Overall I am pleased with this setup and it is the foundation of my k8s cluster.

iGPU Passthrough to VM (Intel Integrated Graphics)

First you need to figure out if you are using grub or systemd-boot.

If you are using ZFS on root, then you are definitely using systemd-boot (as of PVE 6 and 7).

If /sys/firmware/efi/ exists and has stuff inside, you are probably using systemd-boot.

Add kernel cmdline flags

If you are using grub you need to edit /etc/default/grub, if you are using systemd-boot you need to edit /etc/kernel/cmdline.

Add the following kernel cmdline flags after whatever is already there. For grub this will be the GRUB_CMDLINE_LINUX_DEFAULT var, for systemd-boot it is a bare file.

intel_iommu=on i915.enable_gvt=1 iommu=pt

If using grub, update-grub

If using systemd-boot, proxmox-boot-tool refresh

Edit modules

Edit /etc/modules and add:

# Modules required for PCI passthrough
vfio
vfio_iommu_type1
vfio_pci
vfio_virqfd

# Modules required for Intel GVT-g Split
kvmgt

Reboot.

Confirm GVT-g is working

You should have a mdev_supported_types dir under /sys/bus/pci/devices/$PCI_ADDR/. Where PCI_ADDR is the pcie address found with lspci -nnv | grep VGA.

Example:

# ls /sys/bus/pci/devices/0000\:00\:02.0/mdev_supported_types/
i915-GVTg_V5_4  i915-GVTg_V5_8

Passthrough the device to your VM

In my case the VM is a talos VM, and I did it like this:

intel-gvt-g-passthrough.png

Install With External Boot Drive

Assumed setup:

  • External NVME-via-USB boot disk
  • Internal M.2 NVME for ceph
  • Internal SATA SSD for ceph

Ensure the internal disks are wiped, any remnants of a GPT partition table or ZFS will cause problems.

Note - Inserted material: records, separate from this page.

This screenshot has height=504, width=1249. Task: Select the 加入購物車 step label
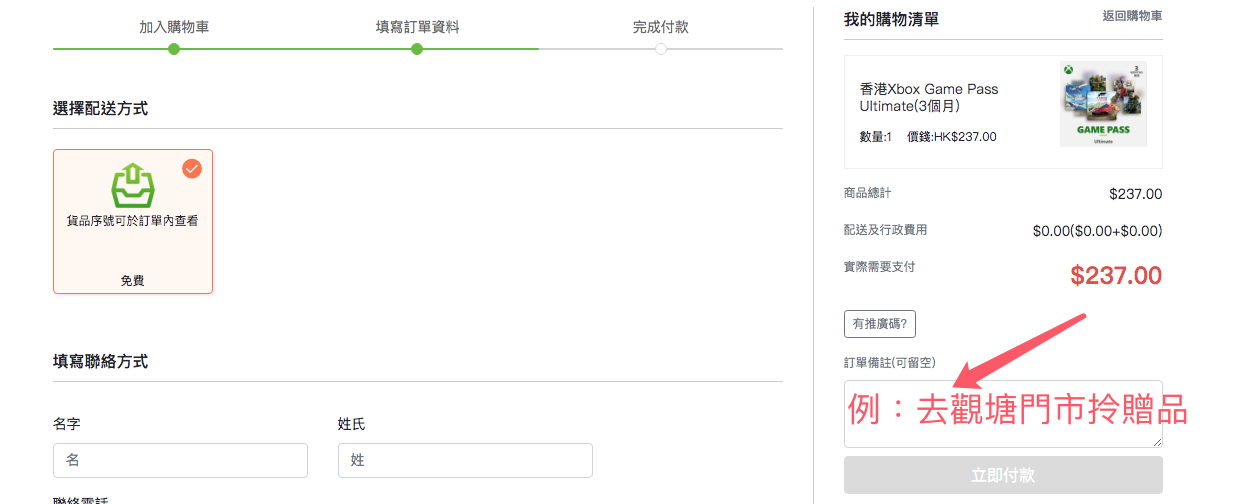pyautogui.click(x=174, y=27)
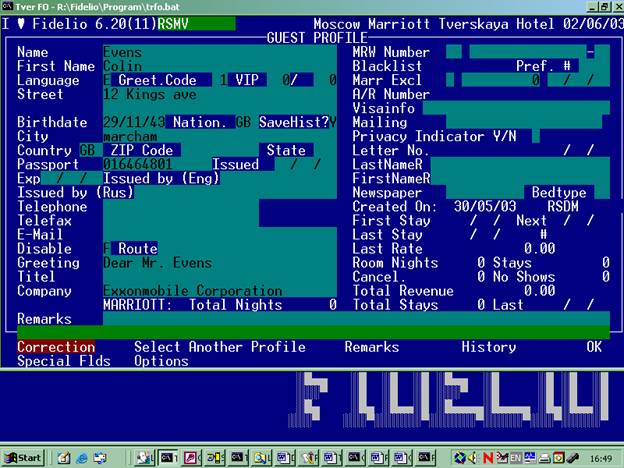
Task: Toggle the Privacy Indicator Y/N field
Action: [535, 136]
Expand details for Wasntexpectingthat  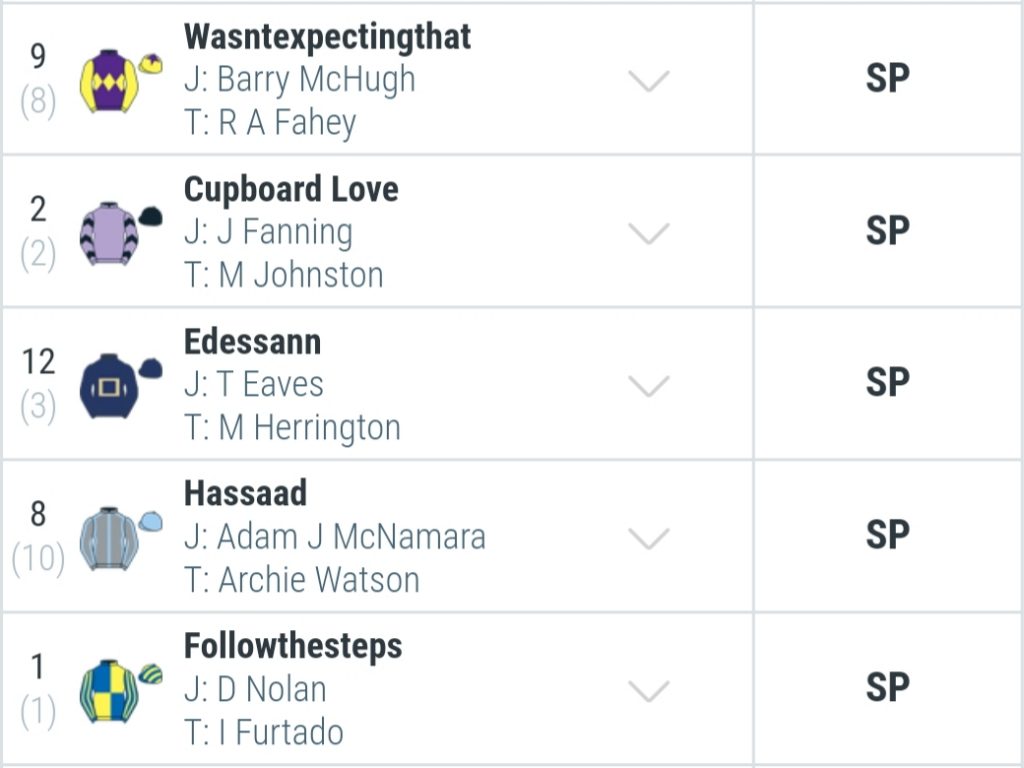648,81
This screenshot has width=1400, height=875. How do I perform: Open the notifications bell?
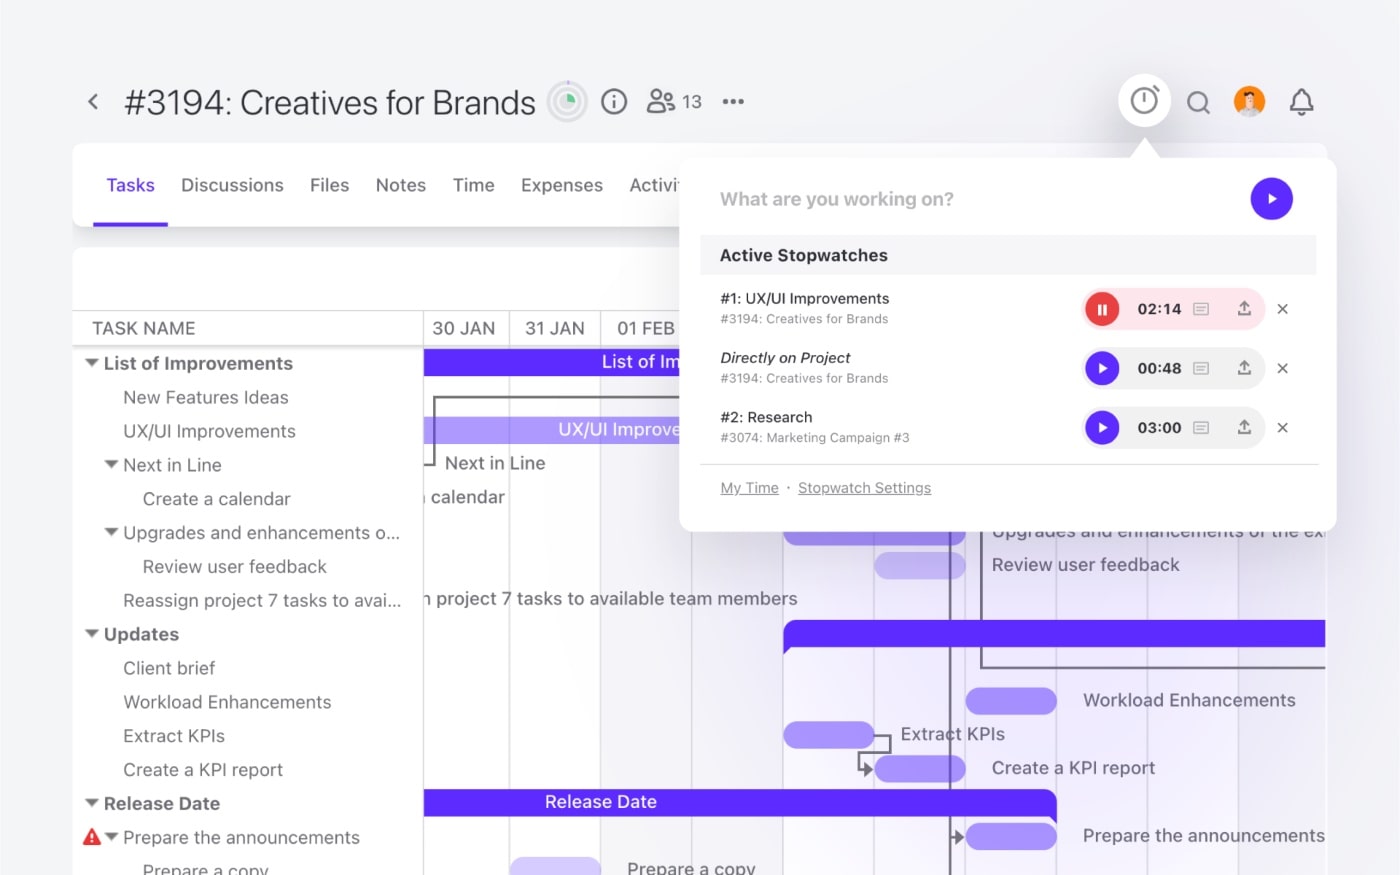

See the section about wiping disks.

When installing:

  • Choose external disk as the install disk
  • Use ZFS RAID-0
  • English keyboard layout
  • Use mgmt vlan as the network config
  • Use fully qualified domain as the hostname

After install, setup zfs encryption:

source

  • Use F10 to PXE boot from Ubuntu 22.04
  • Follow create an encrypted pool (source)

    # Import the old 
    zpool import -f -NR /tmp rpool
    
    # check Status
    zpool status
    
    # Make a snapshot of the current one
    zfs snapshot -r rpool/ROOT@copy
    
    # Send the snapshot to a temporary root
    zfs send -R rpool/ROOT@copy | zfs receive rpool/copyroot
    
    # Destroy the old unencrypted root
    zfs destroy -r rpool/ROOT
    
    # Create a new zfs root, with encryption turned on
    zfs create -o encryption=aes-256-gcm -o keyformat=passphrase rpool/ROOT
    
    # enter passphrase
    
    # Copy the files from the copy to the new encrypted zfs root
    zfs send -R rpool/copyroot/pve-1@copy | zfs receive -o encryption=on rpool/ROOT/pve-1
    
    # Set the Mountpoint
    zfs set mountpoint=/ rpool/ROOT/pve-1
    
    # Check which ZFS pools are encrypted
    zfs get encryption
    
    # Enable autotrim
    zpool set autotrim=on rpool
    
    # Enable compression
    zfs set recordsize=1M compression=zstd-3 rpool
    
    
    # Export the pool again, so you can boot from it
    zpool export rpool
    
    # Reboot into PVE
    
    # Cleanup old root
    zfs destroy -r rpool/copyroot
    
    # Check which ZFS pools are encrypted
    zfs get encryption
    
    # Don't forget to run the rmblr.proxmox_setup role to enable zfs decryption at boot over ssh
    

After boot:

1.Run setup playbook in bootstrap mode

ansible-playbook run.yml --tags proxmox-setup --limit peirce.mgmt.socozy.casa -e '{"proxmox_acme_enabled": false, "proxmox_upgrade": true }' --ask-pass
3. systemctl restart networking 4. systemctl reboot 5. Join node to cluster (see below)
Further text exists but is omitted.